LME Changes – the Beat Goes On

Updated: Jan 16, 2023

This article was written by Martin Hayes. All views and opinions expressed are strictly his own.

And so it goes on. Whether to permanently close or re-open the ring? Or how about changing margining methodology? Likewise, should there be more depth and transparency in inventory reports, coupled with position limits further down the curve?

All of these were up for grabs in the LME’s Market Structure discussion paper, and there were plenty in the business with something to say – the exchange last Friday described feedback as ‘unprecedented’ with 192 individual responses, no less.

That may well have muddied the waters, and, as regards closing the floor, come up with some surprising resistance. This is no bad thing, however, as is perhaps pausing and thinking and waiting until early-June to publish the outcomes.

To some extent the LME can consider at its leisure many of the proposed structural changes it envisages. But re-starting open-outcry trading is more immediate, and this particular can cannot really be kicked into the long grass.

One would have anticipated that Category One Members would largely be opposed to closure, but it was perhaps not predicted that the likes of China’s Minmetals, the IWCC, various secondary metal bodies and Glencore would line up in opposition as well. 

That’s quite a wide body of opinion, and even if one of the reasons is that electronic-only trading is another step away from a metal industry-friendly trading and hedging vehicle towards a model more attuned to financially-based speculative HFT and algorithmic business, the LME has much more food for thought.      

For now, UK coronavirus restrictions are still dictating whether to bring back open-outcry trading – Finsbury Square’s physical floor is tightly-confined, so social distancing constraints are in play. 

As well, most people are familiar with the UK Government’s roadmap out of lockdown, and the various stepping-stones to ending many, if not all, of the restrictions of the last 14 months. These apply to the LME, which re-iterated its floor re-opening stance last week.

## Activity A
How many individual responses did the LME receive to its Market Structure discussion paper, according to the article on LME changes?
## Activity B
Which parties does the article on LME changes name as having unexpectedly lined up against closing the ring?
## Activity C
Write the next few paragraphs of the article on LME changes, picking up right after its final sentence.
These entries have no connection to the article on LME changes.

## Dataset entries
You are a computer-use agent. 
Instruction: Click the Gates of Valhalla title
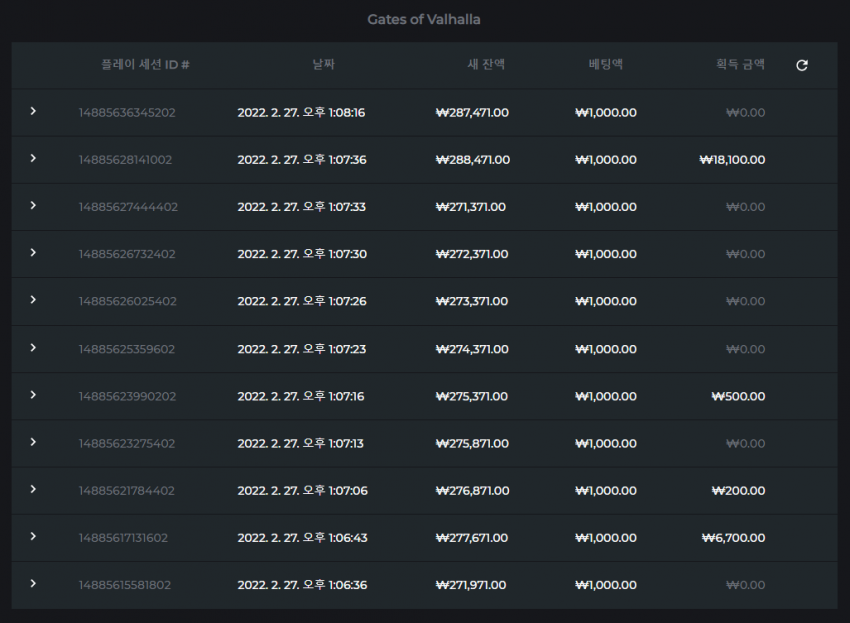[x=424, y=20]
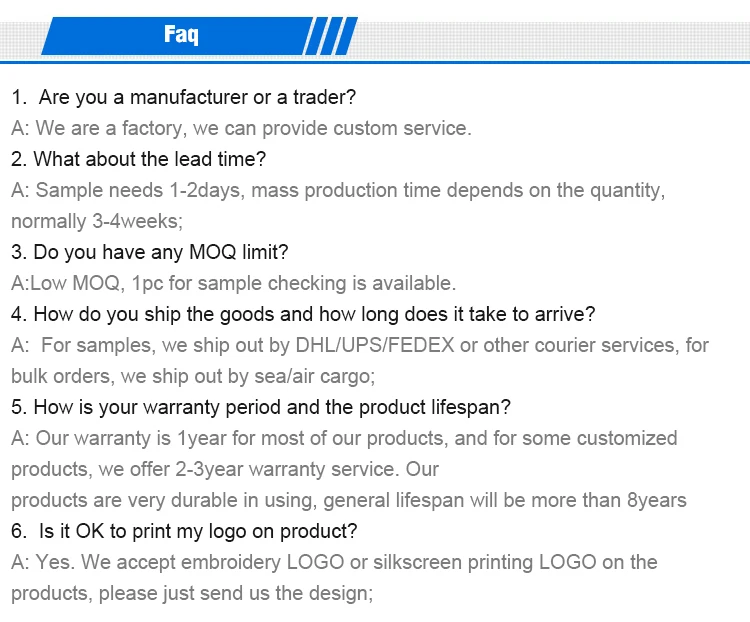Click the "normally 3-4weeks" answer line
Viewport: 750px width, 622px height.
97,221
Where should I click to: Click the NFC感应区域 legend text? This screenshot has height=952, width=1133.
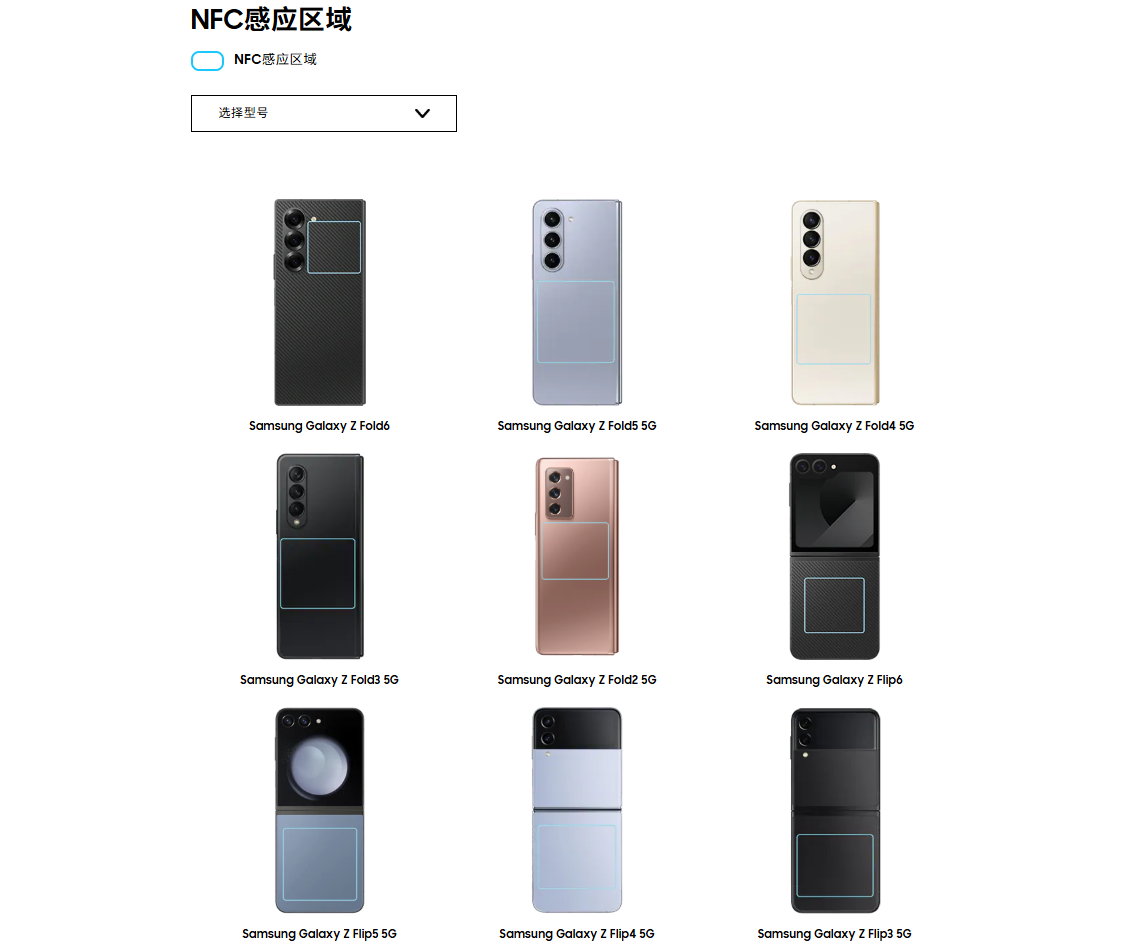[275, 60]
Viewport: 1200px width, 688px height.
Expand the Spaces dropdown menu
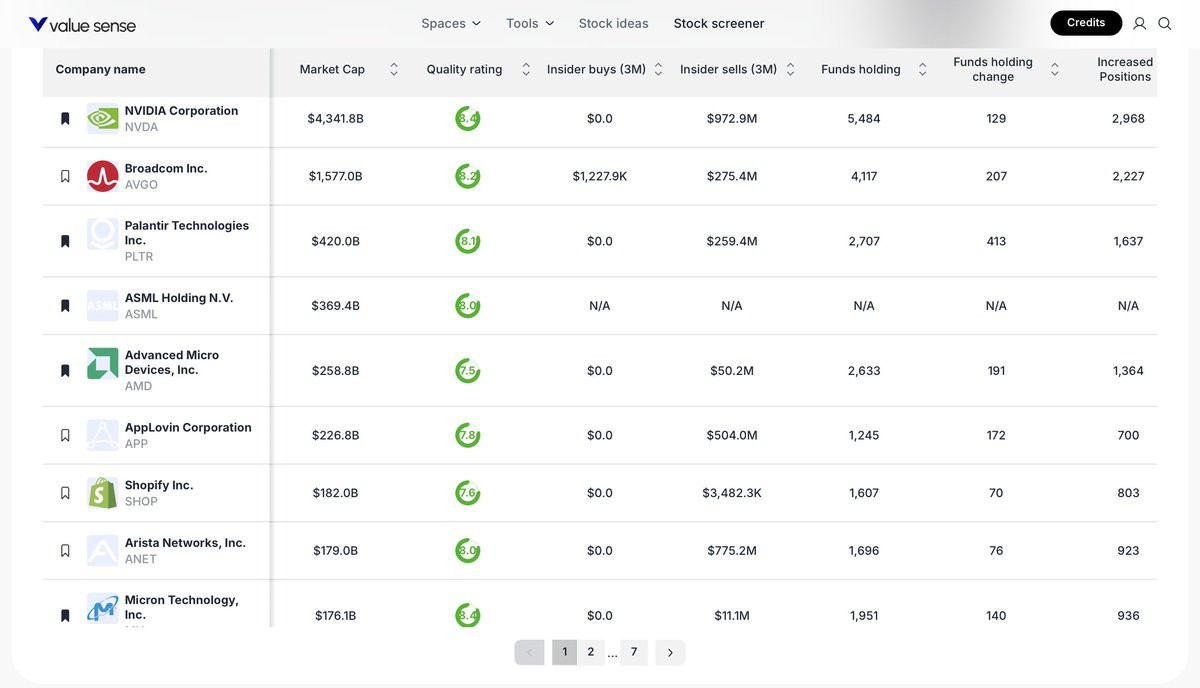pos(451,23)
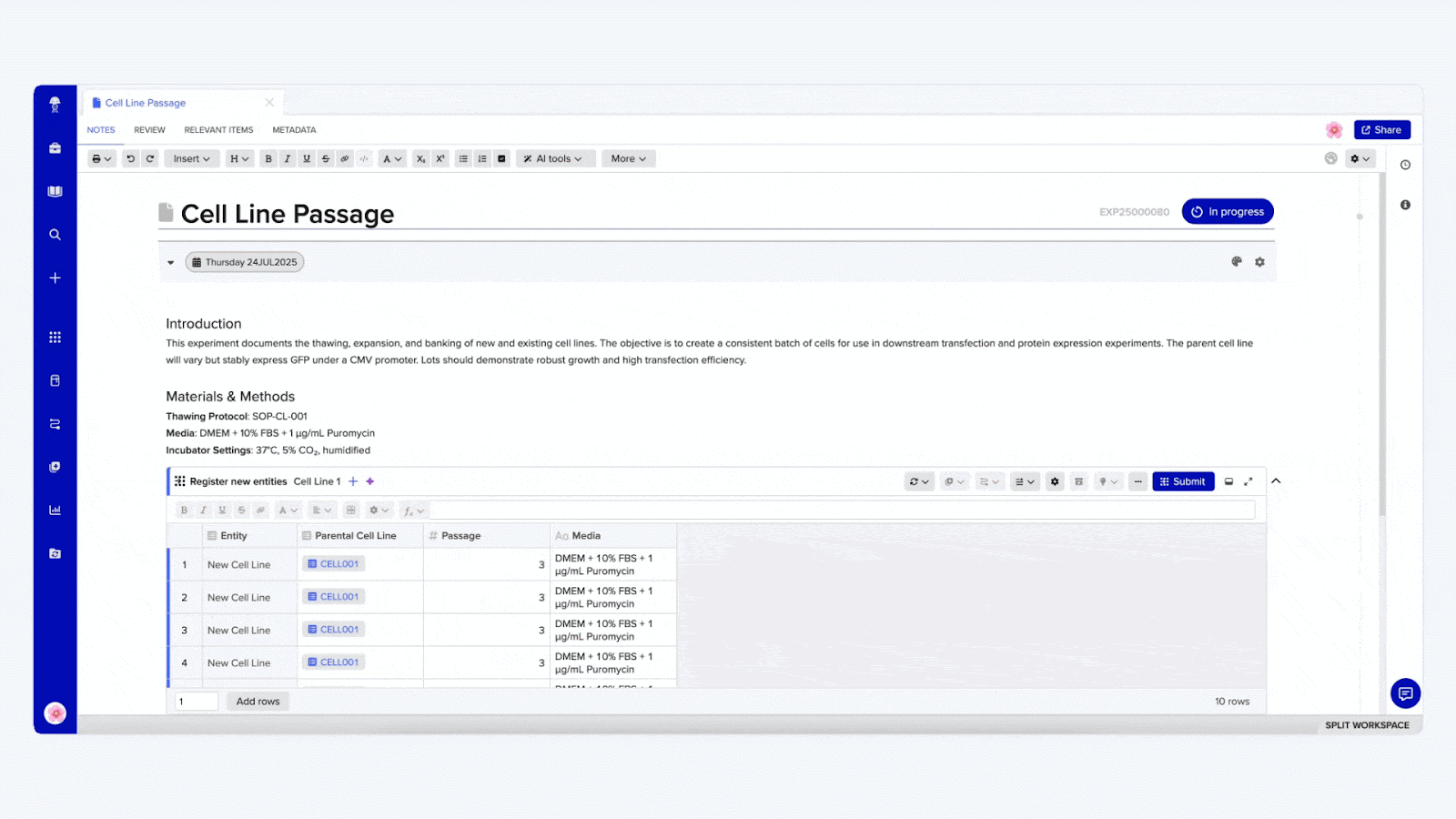Open the Insert dropdown
The image size is (1456, 819).
[191, 158]
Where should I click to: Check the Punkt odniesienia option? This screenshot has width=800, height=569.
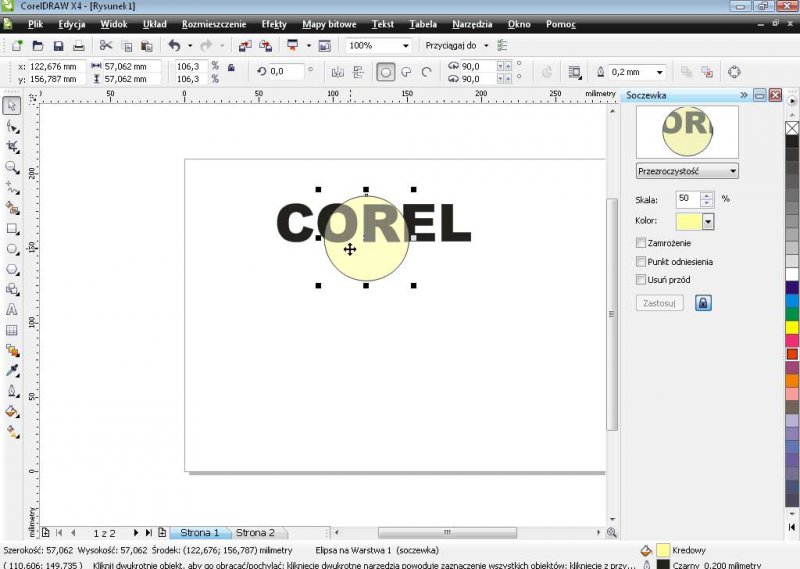[x=641, y=262]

## Exercise answer A
192 individual responses.

## Exercise answer B
- China's Minmetals
- the IWCC
- various secondary metal bodies
- Glencore

## Exercise answer C
The requirement for reduced virus transmission and vaccine availability and rollout are now becoming a reality, so it can be said that those boxes are being ticked – there is no real need for a yet to be invented super-duper technological solution to stand in the way or ringing the bells on the floor.

Depending on vaccine roll-out in the UK, it may be late July when all adults will have been offered a first dose – longer for the second doses to go into arms.  There is an old saying ‘ifs and ands make pots and pans’ – but it is not inconceivable that if all the medical and social distancing boxes were ticked, then a floor re-opening could be seen in the autumn in the run-up to LME Week 2021 – a nice touch.

However, and this is where it gets sticky, less certain is the final stricture – a meaningful number of the nine ring dealing firms need to be willing to return, and they have to account for more than 60% of 2019’s Ring turnover. Whether that is a tall order, only the data can tell.

But what if this final part of the jigsaw is unclear and too close to say one way or the other? Then it may come down to what in cricket is called ‘umpire’s call’ – in other words the board and the Executive body have the final decision. 

That is a tough one – after all, you can’t please all of the people all of the time.